Hacia ella dirigen sus pasos los magos. Han oído que en Jerusalén
se les puede transmitir el conocimiento que les falta, pues es la ciudad santa,
capital de la nación que es portadora de una extraordinaria revelación de Dios.
Pero la estrella que los guiaba no brilla sobre Jerusalén. No encuentran en
ella más que mentira y ambición de poder: el rey Herodes, rodeado de los sumos
sacerdotes y expertos en religión afirman, sí, conocer la revelación contenida
en las Escrituras, y envían a los magos a Belén tierra de Judá, pero ellos no
van. Ven como una amenaza al recién nacido rey de los judíos. Vayan ustedes, les dice Herodes, e infórmense bien sobre ese niño… y avísenme
para ir yo también a adorarlo. Pertenecen al pueblo escogido y manejan las
Escrituras, pero rechazan al Salvador que Dios les había prometido. Los
extranjeros, en cambio, venidos de lejos, lo acogen con inmensa alegría.
La estrella que los había guiado volvió a aparecer en Belén y se
detuvo encima de donde estaba el niño. Él es el que da la luz a la estrella que
brilla en la noche (cf. Sab 10,17). Por eso dirá de sí mismo: Yo soy la luz del mundo (Jn 8,12). Luz
de Dios que viene para todos, pero que hay que buscarla, acogerla y dejar que
transforme la vida.
Dice el evangelio que los magos vieron al niño con su madre María y lo adoraron postrados en tierra. Los
griegos hacían esto como tributo a sus dioses, los orientales se postraban
también ante sus reyes. Después abrieron sus cofres y le ofrecieron regalos: oro, incienso y mirra. Una antiquísima
tradición, que se remonta a San Ireneo de Lyon en el siglo II, interpreta el
oro como tributo al rey, el incienso como ofrenda a Dios y la mirra como como
referencia a la muerte de Jesús.
Muchas otras interpretaciones se han sucedido en la historia: el
oro de las obras buenas, el incienso de la oración y la mirra del control de
los instintos. Otros ha visto el oro en la mayor riqueza que uno tiene, que es el
amor; el incienso en lo que nos eleva, que son nuestros deseos y aspiraciones;
y la mirra, que cura heridas y preserva de la corrupción, en los padecimientos
propios de nuestra condición mortal.
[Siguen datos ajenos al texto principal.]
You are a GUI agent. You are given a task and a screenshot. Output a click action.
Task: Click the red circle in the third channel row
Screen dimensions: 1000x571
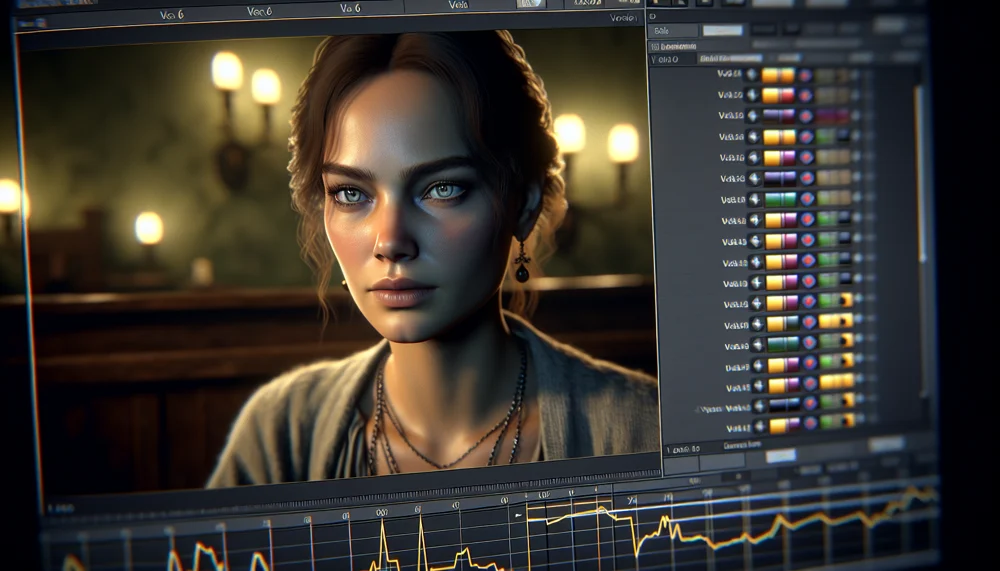click(x=805, y=116)
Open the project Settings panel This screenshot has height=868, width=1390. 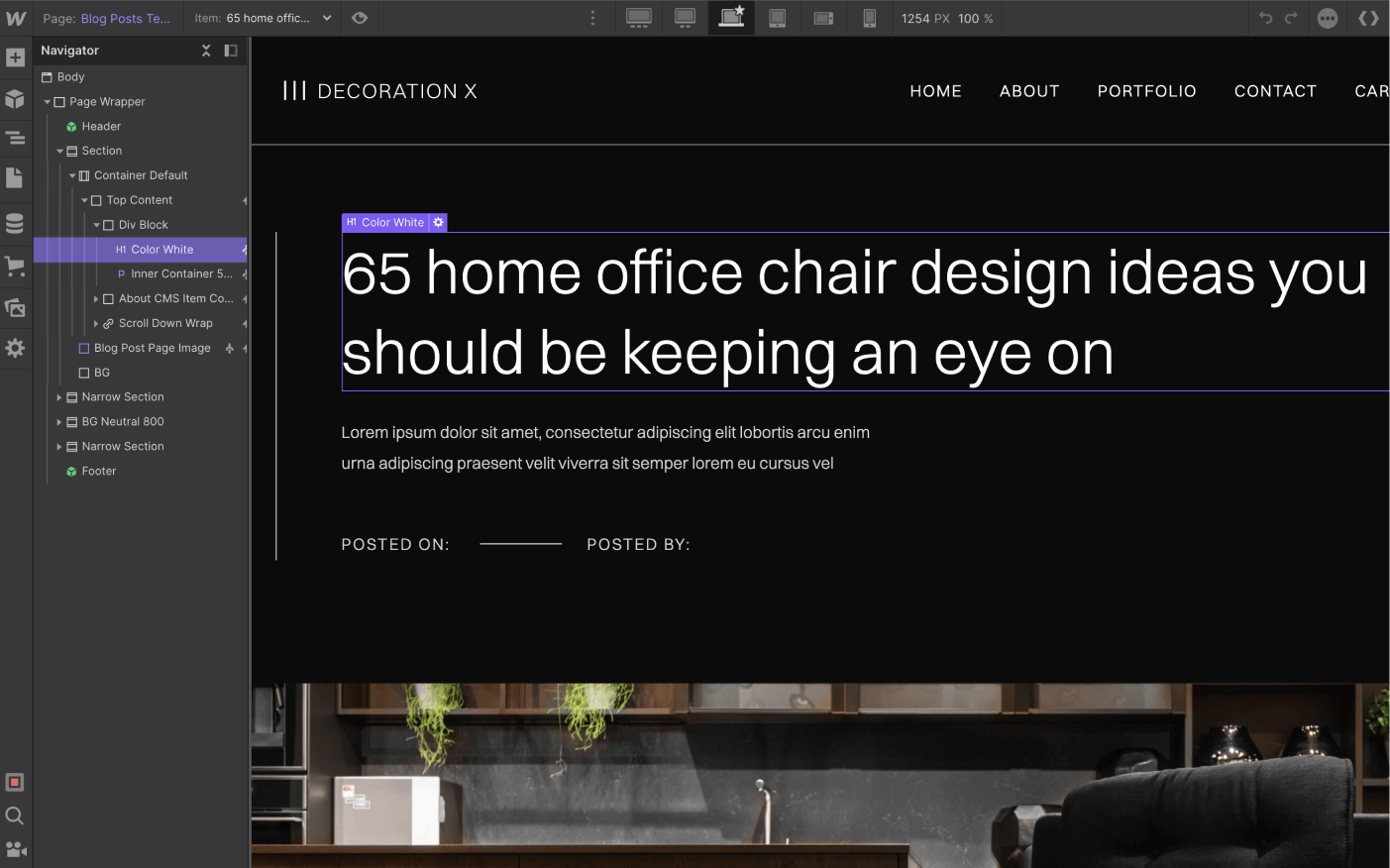[16, 348]
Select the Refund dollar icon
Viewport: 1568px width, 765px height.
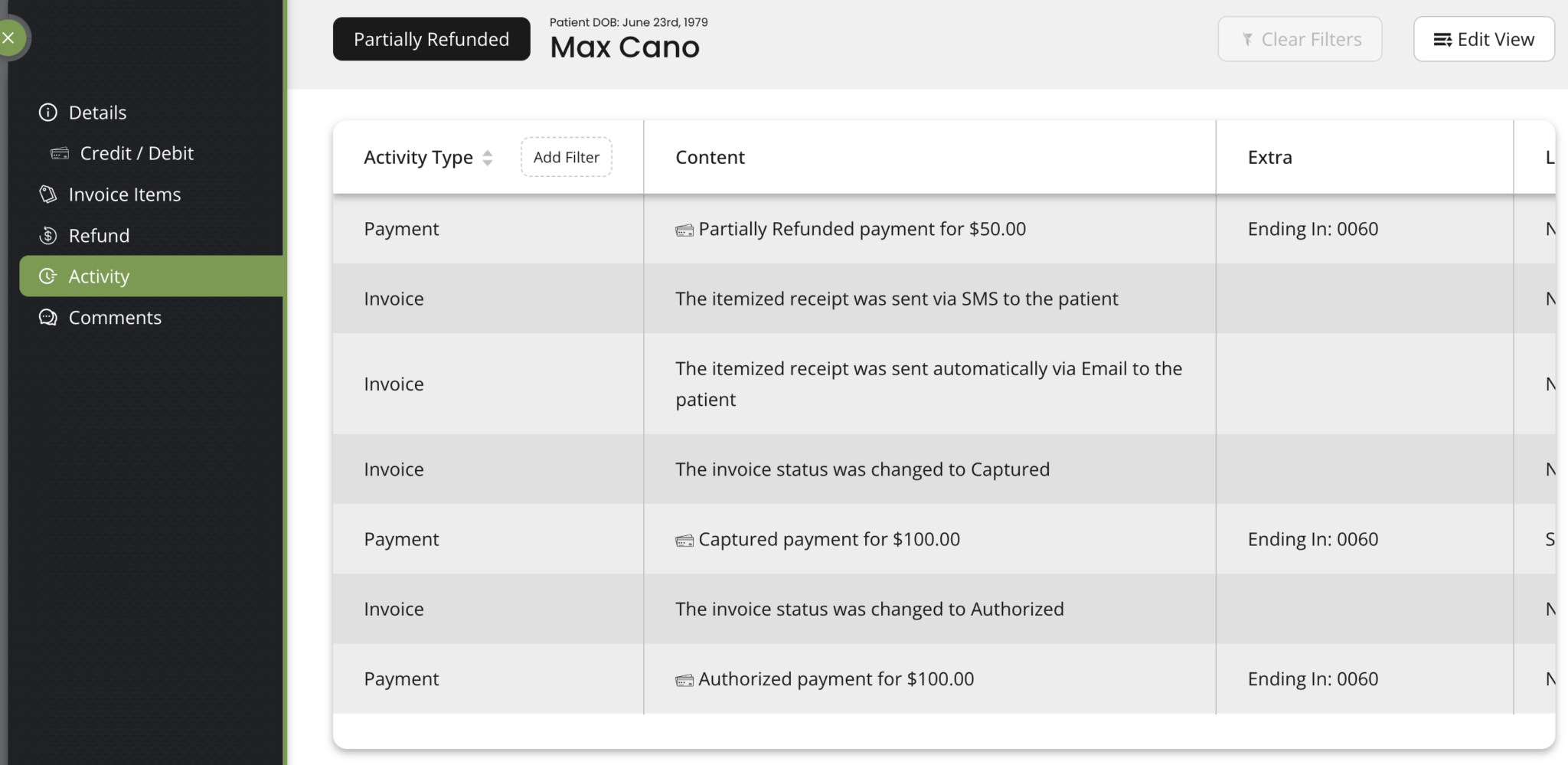[x=47, y=235]
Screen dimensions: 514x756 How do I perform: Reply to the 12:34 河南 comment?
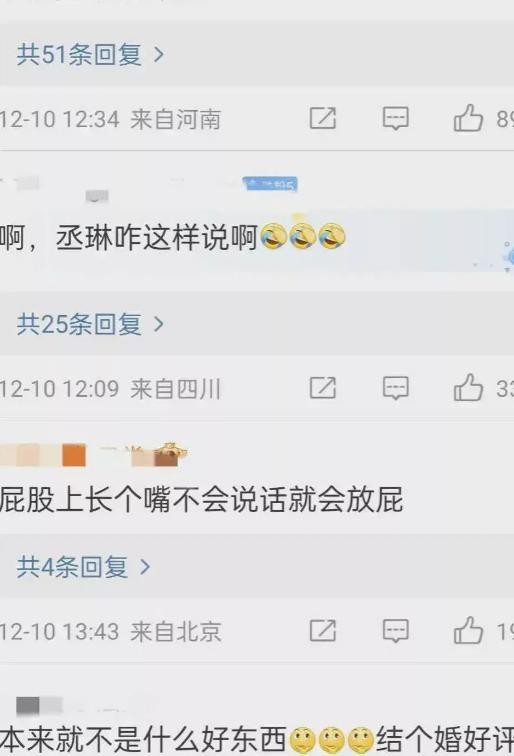pyautogui.click(x=395, y=119)
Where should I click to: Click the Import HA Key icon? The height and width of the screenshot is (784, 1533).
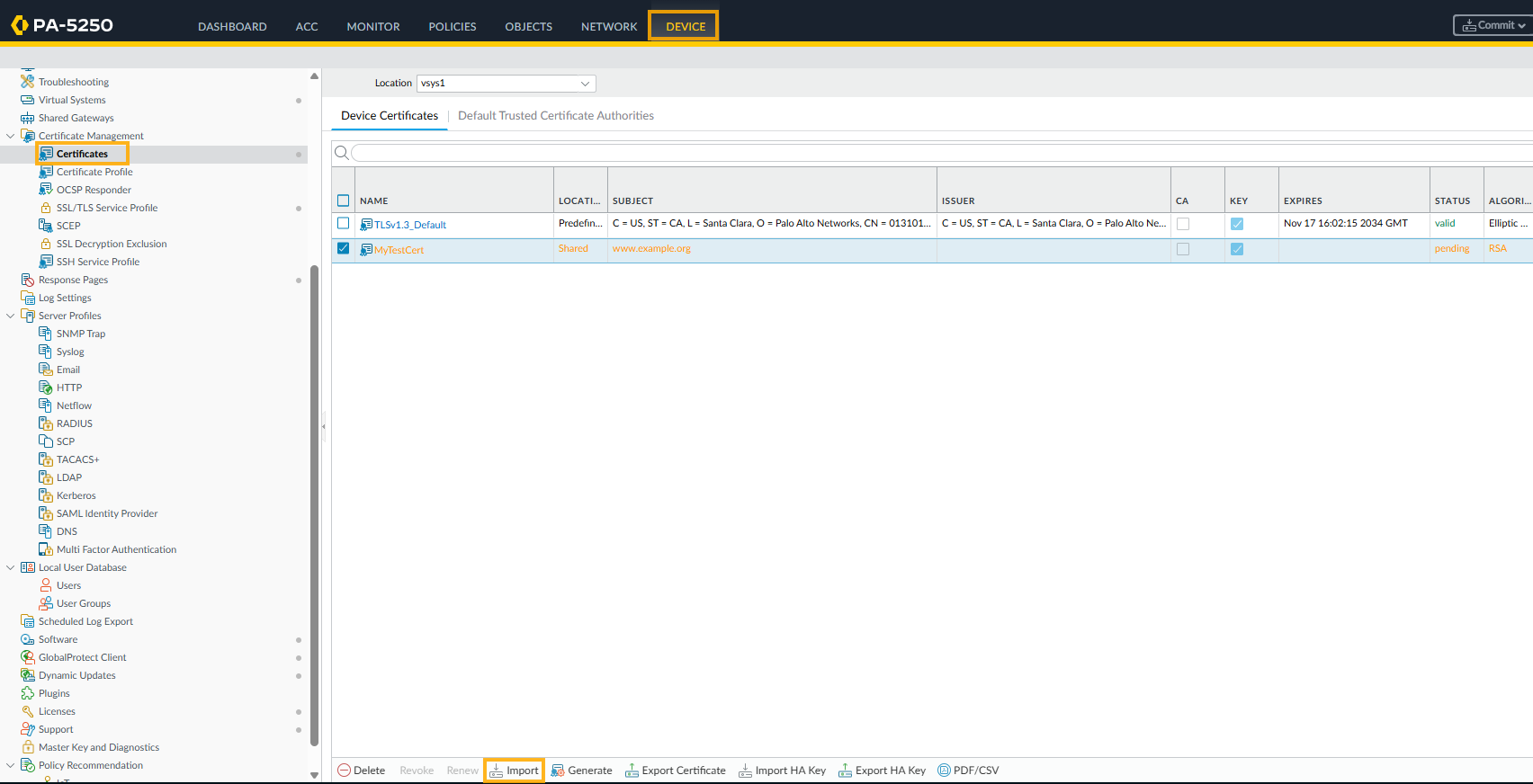click(x=745, y=771)
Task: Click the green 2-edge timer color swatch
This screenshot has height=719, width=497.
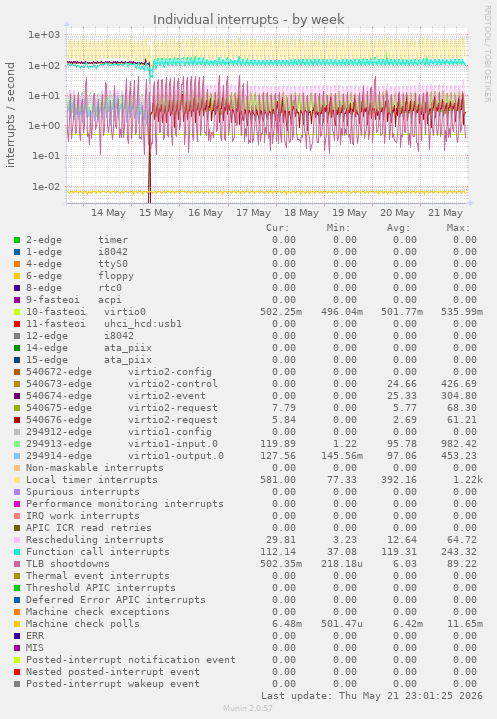Action: point(17,240)
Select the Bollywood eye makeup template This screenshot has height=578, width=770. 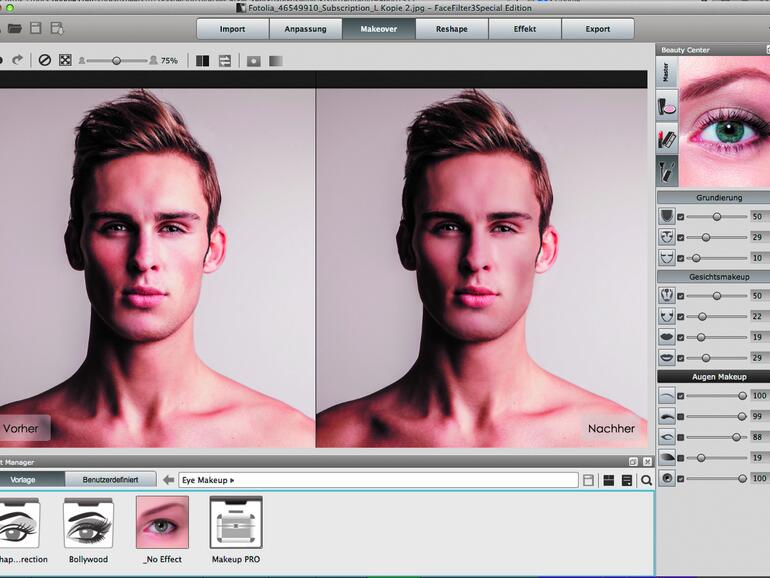(x=88, y=523)
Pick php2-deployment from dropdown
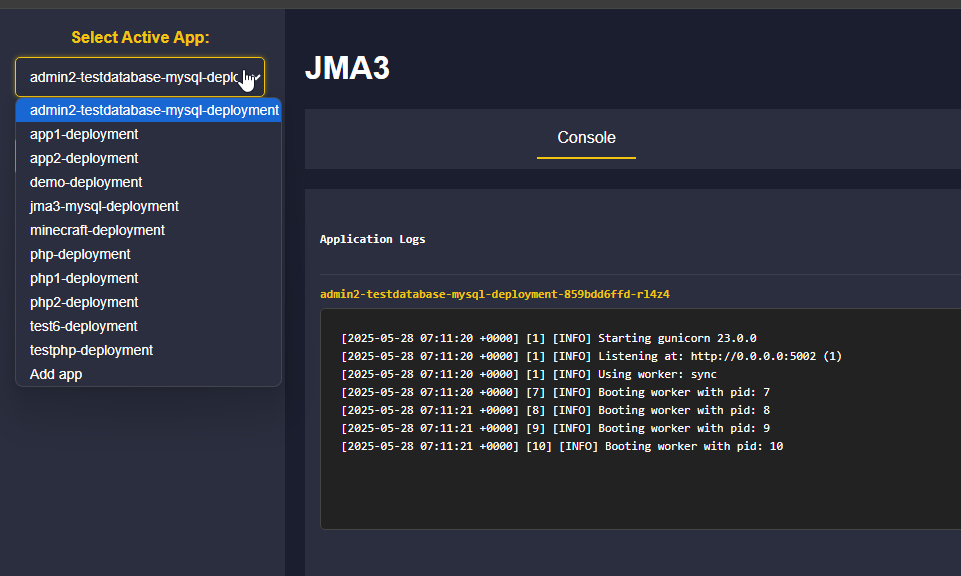 point(84,302)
Todo lo que amamos, deseamos y tenemos,
eso es nuestro tesoro. Se lo ofrecemos a Dios y Él entra a nuestro tesoro. Un
villancico que se canta hasta hoy en algunas iglesias evangélicas exhorta a dar
al Niño esos mismos regalos porque «todo cristiano puede ofrecer estos dones,
el pobre no menos que el rico».
El relato termina con una observación importante: advertidos de
que no volvieran donde Herodes, los magos retornan a su región de origen pero por otro camino. Quien se encuentra con
Cristo cambia de rumbo, queda transformado. Estos hombres buscaban a Dios y Dios
los encontró. Ahora llevan consigo al Emmanuel, al Dios-con-nosotros.
La Epifanía nos hace ver que somos peregrinos, por caminos que pueden
atravesar desiertos y oscuridades, pero siempre hay una estrella que brilla y
guía hasta Dios. Ella está allí, en el firmamento de nuestro corazón, en el
horizonte de nuestro deseo de libertad, bondad y felicidad, y también en la
realidad de los pesares que nos causan nuestras debilidades y culpas. Lo
importante es buscar. El que busca
encuentra, al que llama se le abre. Pronto o tarde una estrella brillará. No
se equivoca nadie que sigue a Cristo.